Cerco di fare attenzione a non fare gesti goffi o sguaiati, e per un minuto abbondante rimaniamo in silenzio, ad ascoltare la musica e goderci l'atmosfera.

"Ciao, come ti chiami?", mi chiede il ragazzodellafermata. Non posso credere che sto per conoscere il suo nome, mi mancherà chiamarlo ragazzodellafermata.
"Alessia. Tu?", rispondo semplicemente, perché sinceramente non so cos'altro dire. Sono pietrificata dal suo sguardo,  dalle sue parole e dalla sua voce così profonda. Non l'avevo mai sentita prima d'ora, e me ne rendo conto soltanto nel momento in cui gli rispondo.

"Che bel nome, lo adoro. E tu sei molto carina.", arrossisco mentre parla, "Io sono Marco", mi rivela.

Marco.

Un bel nome per un bel ragazzo.

Forse lo ritengo bello solo perché appartiene a lui. Ma comunque, mi piace.

"Ehi amico, non rubarmi la ragazza. Ne hai già una", dice Luca, e non posso che sentirmi un pizzico triste per quest'ultima scoperta. Aveva una ragazza. Ovvio.
"Tranquillo, è tutta tua. E' davvero uno schianto, cavolo. Sei un ragazzo fortunato", dice Marco, guardandomi sempre dritto negli occhi. Senza mai distaccare lo sguardo.

Inaspettatamente, Luca mi circonda il viso con la sua grande e morbida mano e mi bacia. Non è un semplice bacio.

E' un bacio passionale, dolce, caldo, che mi trasmette un senso di amore. Mi sento in qualche modo amata, qualcosa che non avevo mai davvero provato prima.
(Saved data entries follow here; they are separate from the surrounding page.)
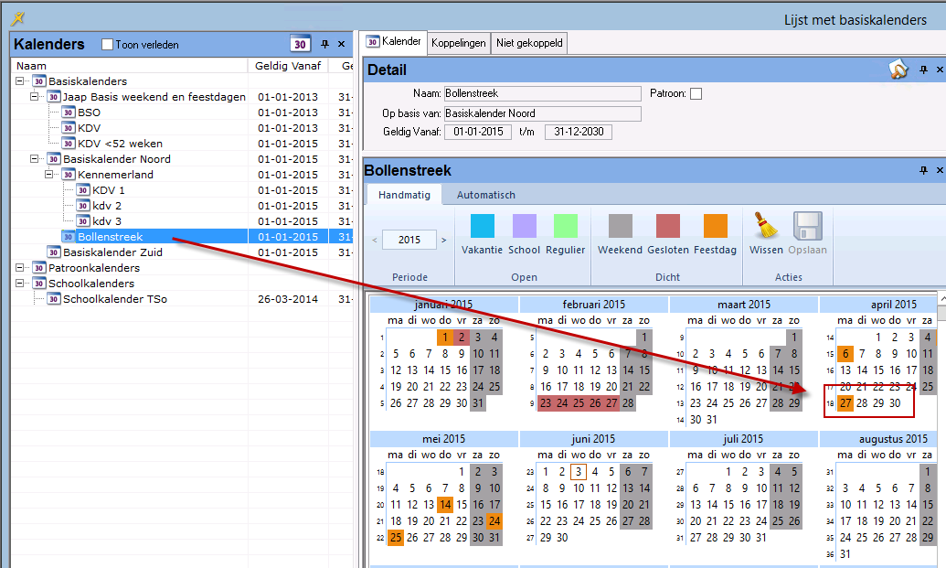Viewport: 946px width, 568px height.
Task: Collapse the Kennemerland tree node
Action: (49, 175)
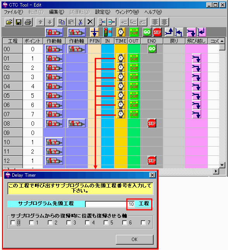Click the subprogram start step number field
Image resolution: width=228 pixels, height=250 pixels.
pos(110,204)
Mai.

Quando il bacio finisce, mi sento catapultata di nuovo nella realtà. Il pub affollato, le voci, la musica. Tutte cose che avevo dimenticato fossero intorno a me.

Non provo niente per Luca, e mi spezza il cuore pensare che un giorno dovrò dirglielo. Ho sentito il calore dell'amore, e per me questo è già tanto.

Quando alzo lo sguardo, Marco è senza parole, quasi incredulo.

"Wow, bella pomiciata Luke. In questo momento ti sto invidiando", dice Marco, con la testa appoggiata sulle mani come uno spettatore interessato.
"Mark, la tua donzella dov'è?", chiede Luca, come se si sentisse in colpa di avermi baciata senza che Marco avesse una donzella da slinguare.
"Non ho più una donzella", risponde Marco, stranamente felice, senza nemmeno un briciolo di tristezza nella sua voce o nei suoi occhi. Comunque, mi dispiace per lui.
"Mi dispiace davvero, Marco" , dico sinceramente, guardandolo negli occhi, frenando quella voglia di baciarlo che arde dentro di me.
"Non fa niente, ma non chiamarmi Marco. Sono Mark", puntualizza.
"E tu chiamami Alex", puntualizzo, mettendo le cose definitivamente in chiaro tra di noi.
"Lui può chiamarti Alex e io devo chiamarti Ale? Mi sembra una cosa ingiusta", mi dice Luca, facendo un finto broncio fin troppo adorabile e tenero.
"Volevo riservarti un nomignolo d'onore, ma vedo che non sei interessato", dico io, prendendolo per il culo.
"Simpatica", risponde Luca, avendo probabilmente intuito il sarcasmo, "tu chiamami Luke, che Luca è un nome di merda".
"A me piace perché ce l'hai tu", gli dico, semi-sinceramente. Era una cosa che avevo già pensato di Marco, ma la pensavo anche di lui. Nella mia testa sembra una frase riciclata.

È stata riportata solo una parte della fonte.